La primadonna M5S: una comunista che fa il gesto dell’ombrello (video)

Laura Castelli, marxista, No Tav è la donna del contratto di governo tra M5S e Lega. È l’unica quota rosa fotografata al celebre tavolo del Pirellone di Milano, come riporta il Giornale, durante la negoziazione dei punti del programma giallo-verde. Certo ne è passata di acqua sotto i ponti da quando a 31 anni entrava in Parlamento. Per il suo primo giorno da deputata aveva scelto di indossare al collo l’amato fazzoletto del no all’alta velocità. Pochi mesi dopo l’elezione, Castelli ribadiva il concetto in Aula a Montecitorio: in un video divenuto virale (video ripreso da YouTube), la si vede mentre dopo aver terminato un intervento sulla ratifica dei trattati tra Italia e Francia sull’alta velocità, fa il famoso gesto dell’ombrello agli odiati colleghi sostenitori dell’infrastruttura.

Laura Castelli, identikit

La deputata, nata politicamente nel 2010 come portaborse del gruppo Cinque stelle in Piemonte, è diventata adulta. Ed è tra i papabili titolari per la poltrona dello Sviluppo economico, oggi di Carlo Calenda. Fosse per immagini, la sua storia di attivista sarebbe una galleria di scatti che la ritraggono col megafono in mano a urlare no a tutto: no al terzo valico, all’inceneritore, alle trivelle, al consumo di suolo. Ha combattuto talmente tanto contro l’alta velocità, scrive ancora il Giornale, da essere chiamata anche come testimone nel processo sugli scontri del 2011 in val di Susa. Una laurea triennale in Economia, quella specialistica nemmeno iniziata perché «ho cominciato a occuparmi di politica», la piemontese è stata rieletta il 4 marzo nella lista di Torino.
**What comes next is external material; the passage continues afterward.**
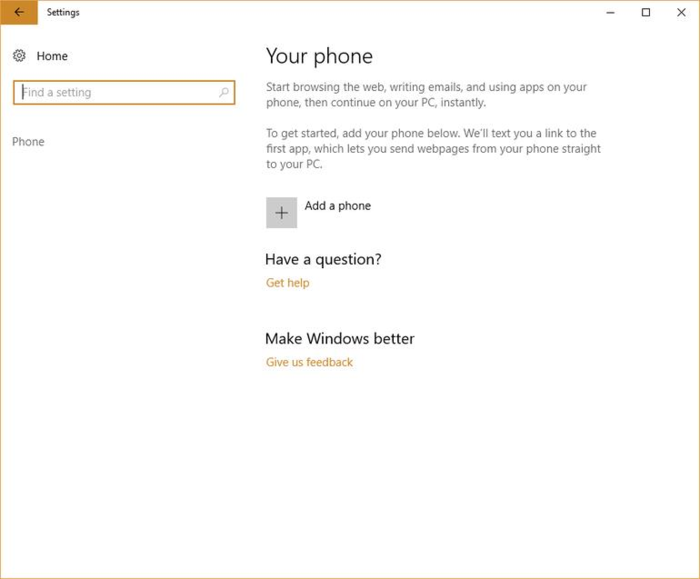Viewport: 700px width, 579px height.
Task: Click the magnifier icon in the search box
Action: (x=223, y=93)
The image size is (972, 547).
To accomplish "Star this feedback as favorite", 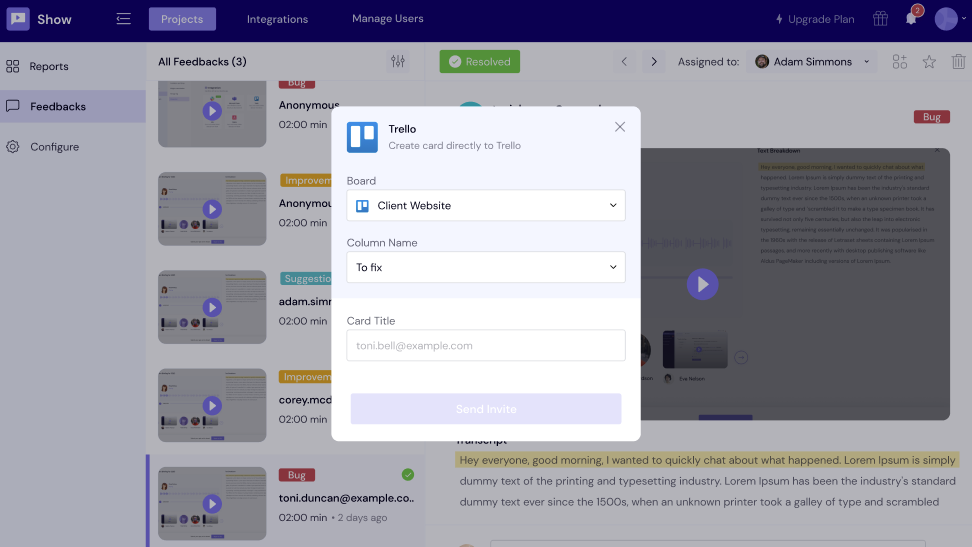I will tap(929, 62).
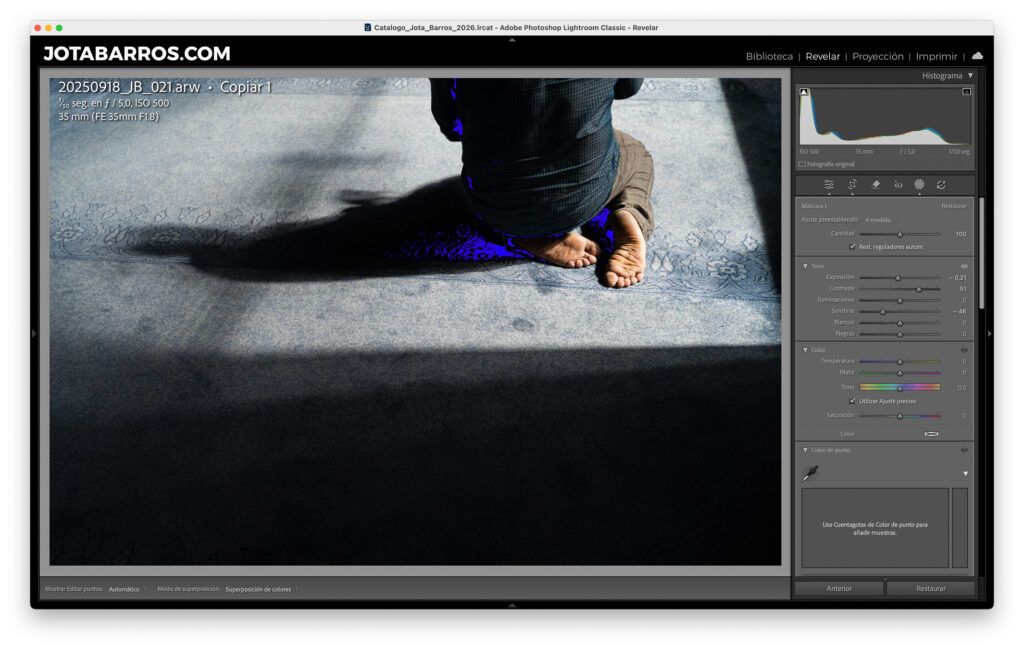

Vicina alla sindaca Chiara Appendino, impegnata in tutti i temi economici del movimento, forte dei cinque anni trascorsi in commissione Bilancio, la deputata in questi giorni si trova a maneggiare i dossier più delicati che attendono il futuro industriale del Paese, a partire dall’Ilva. Sul suo cv televisivo si registrano le polemiche per una brutta figura a Otto e mezzo, dove, ospite di Lilli Gruber, non ha saputo rispondere a una domanda sul referendum sull’uscita dall’euro. Il suo astro è comunque in ascesa all’interno del movimento. Anche se la sua autonomia decisionale è poca, come del resto quella di tutti i colleghi del non partito, dove la linea viene dettata dai vertici. Infatti, scrive ancora il Giornale, proprio per le posizioni oltranziste e marxiste, unite alla poca esperienza, a Castelli sono stati affiancati dei collaboratori che ne monitorano l’operato.